Beitragvon Karl » 19 Mai 2019, 20:09

Ich nutze für die Drucklufterzeugung einen sog. Airbrusch-Kompressor.
Einen von denen in den als Beispiel-Link aufgeführten Modellen:

https://www.ebay.de/itm/AIRBRUSH-KOMPRE ... 7Pn6EvVcNw

Liefert ölfreie Druckluft und ist seeehr leise.
Der ist zwar mit seinen vier Pötten und dem 4 l Hauptpott etwas überdimensioniert,
habe ihn vor einigen Jahren neu in der Bucht günstig gekauft.
Der Druckminderer läßt sich gut einstellen, auch die für Ft benötigten 0,6 bar is max. 1 bar Überdruck.

Allerdings ist der Druckminderer etwas von minderer Qualität. Wenn man keine Luft entnimmt steigt
langsam der Druck in der Sekundärleitung zu den Ft-Baugruppen bis der Kesseldruck erreicht ist. Man muß eine ganz winzige Luftmenge als "Entllüftung"
fließen lassen, ansonsten in der Leitung zum Ft - Plastik-Luftspeicher ein Überdruckventil für max 0,8 bar bis 1 bar Überdruck
dazwischen bauen. Oder bei Nichtentnahme von Luft die Entnahme sperren.

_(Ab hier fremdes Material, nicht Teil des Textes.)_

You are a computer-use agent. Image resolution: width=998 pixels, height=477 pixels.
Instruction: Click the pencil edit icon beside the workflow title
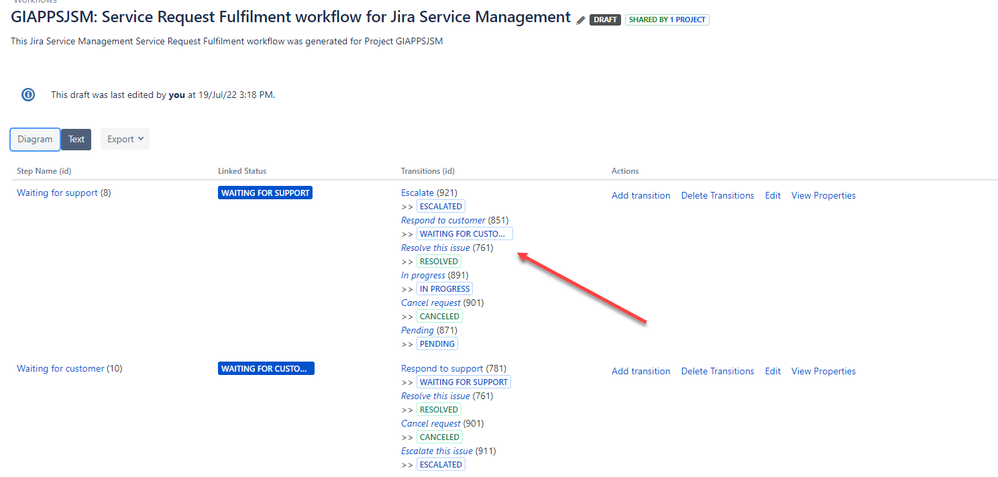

Werde den Druckminderer irgendwann gegen einen hochwertigeren Druckminderer austauschen, war bis jetzt zu faul mich darum zu künmern.
Die halten den Druck immer ziemlich konstant von null Entnahme bis zu der in den Eigneschaften angegebenen entnehmbaren Luftmenge
weil diese eine automatisch wirkende eigene Sekundär-Entlüftung haben.

Es reicht im Grunde der kleinste Druckminderer und ein kleinerer Kompressor tut es sicherlich auch.
Als Schlauch bis zum Ft-Luftspeicher nutze ich einen Airbrush-Luftschlauch mit Adaptern an Ft gebastelt. Für bis ein bar Überdruck
ist die Dichtheit eigentlich kein Problem.

Den Luftschlauch allerdings im Fachhandel kaufen, viele asiatischen Luftschläuche "stinken" nach irgendeinem Gemisch aus Petroleum,
Mineralöl und/oder sonstigen nicht definierbaren Substanzen. Dauert meist Jahre bis der Geruch verschwindet.

Rechne ich die Ft-Teile für einen Kompressor zusammen, billig ist es ja auch nicht.

Betreffend der Elektronikteile: Arbeitet alles im Nennbetrieb, Unterlast dürfte kein Problen sein, dauernde Überlast ist schädlich,
dürfte ein Dauerbetrieb nichts ausmachen. Dabeibleiben sollte man oder eine Aufsicht sollte schon sein.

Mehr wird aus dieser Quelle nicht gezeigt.